Part of the reason for this increase could be attributed to people consuming raw or undercooked meat from infected livestock. The parasite is also commonly associated with cats.
“Studies around the world show that 30-50% of the world’s population is infected with Toxoplasma, but although we knew this, we did not know how common the associated eye disease was,” said Professor Justine, author of the Flinders University study. Black-smith.
The retina of the eye – the part of the eye that generates vision – is most vulnerable to disease, according to Smith.
“Although there is no cure or vaccine, the symptoms of toxoplasmosis vary depending on the age, health and genetics of the infected individual,” she said.

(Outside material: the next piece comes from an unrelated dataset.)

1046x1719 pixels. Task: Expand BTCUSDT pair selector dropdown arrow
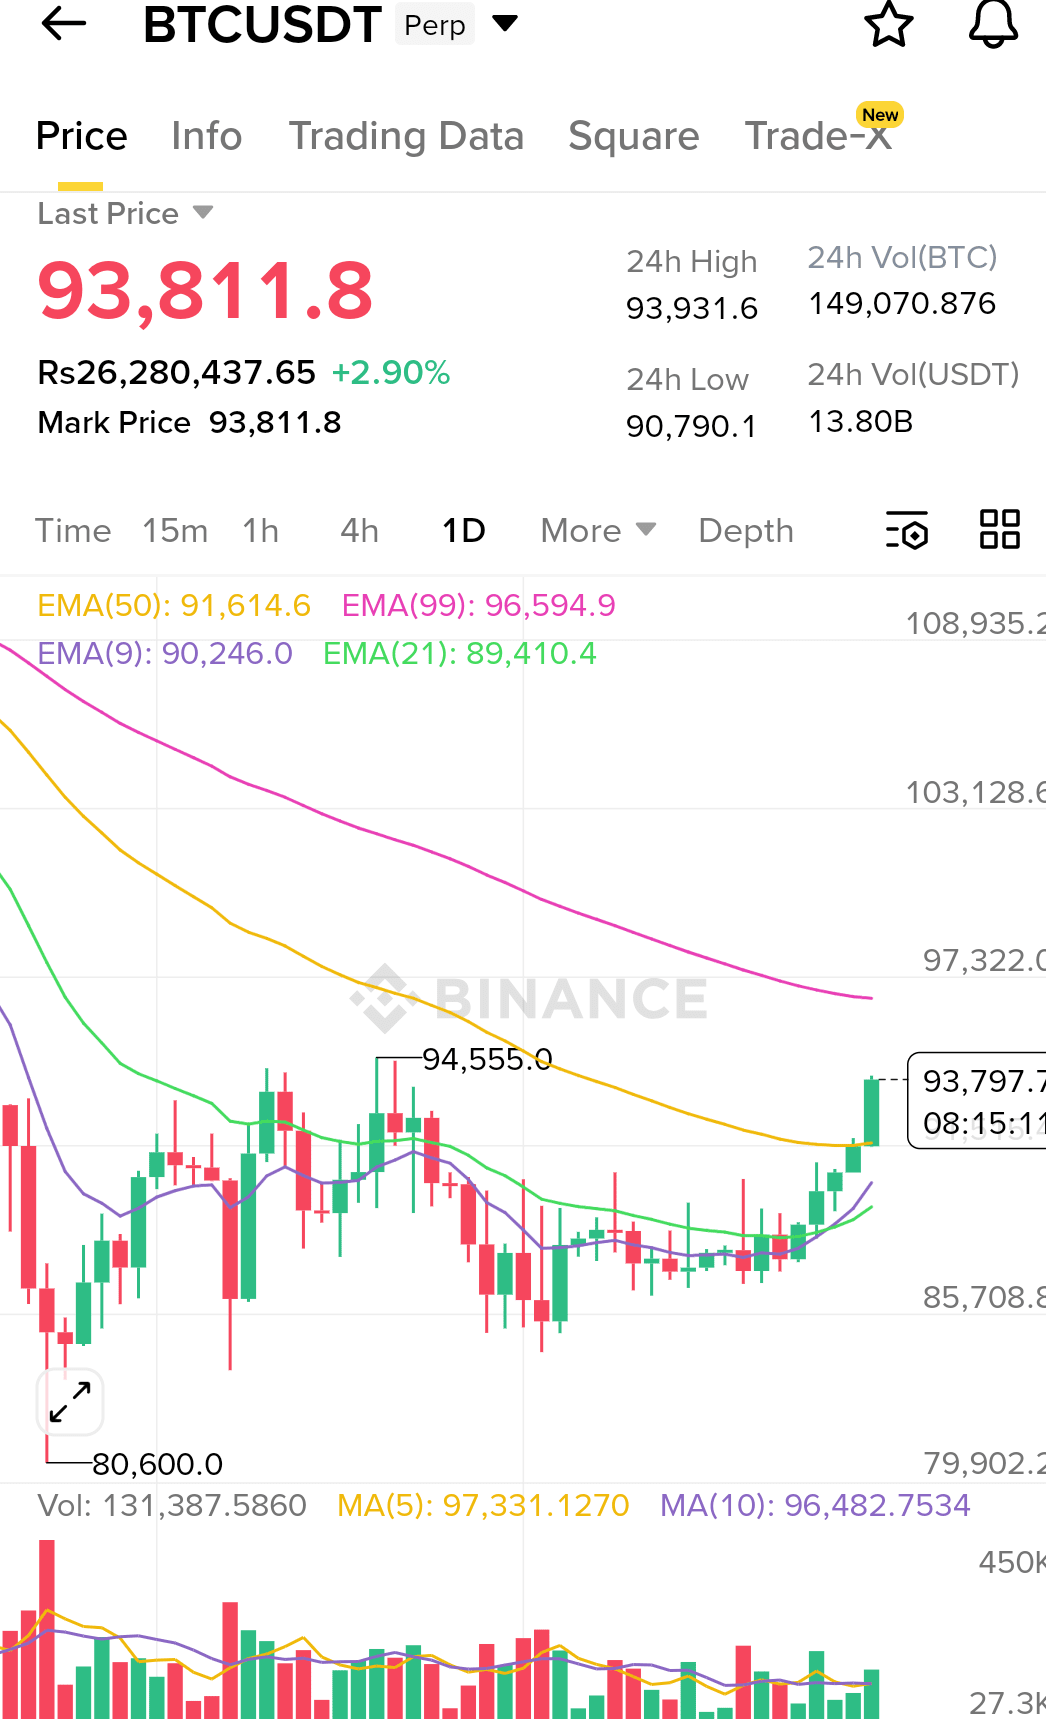pos(506,23)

“Many people are asymptomatic, but the most common disease we see clinically is retinal inflammation and scarring known as ocular toxoplasmosis.”
The WA study was the first effort to find out the rate of ocular toxoplasmosis in Australia, assessing the retinas of more than 5,000 people.
The parasite is most commonly associated with cats, but many other animals are infected via unclean environments, including areas with Australian cows.
“Given Australia’s large population of feral cats known to be infected, as well as high levels of animal husbandry and meat-rich diets, it is imperative that we understand the prevalence of the disease across the country,” said said Smith.
Finders University researchers have sounded the alarm and are urging people to understand the risks of eating raw meat.
“We need people to know this disease exists, so they can make informed decisions about how they prepare and eat their meet,” Smith said.
“The parasite can be killed easily by cooking the meat to an internal temperature of 66 degrees Celsius or by freezing it before cooking.”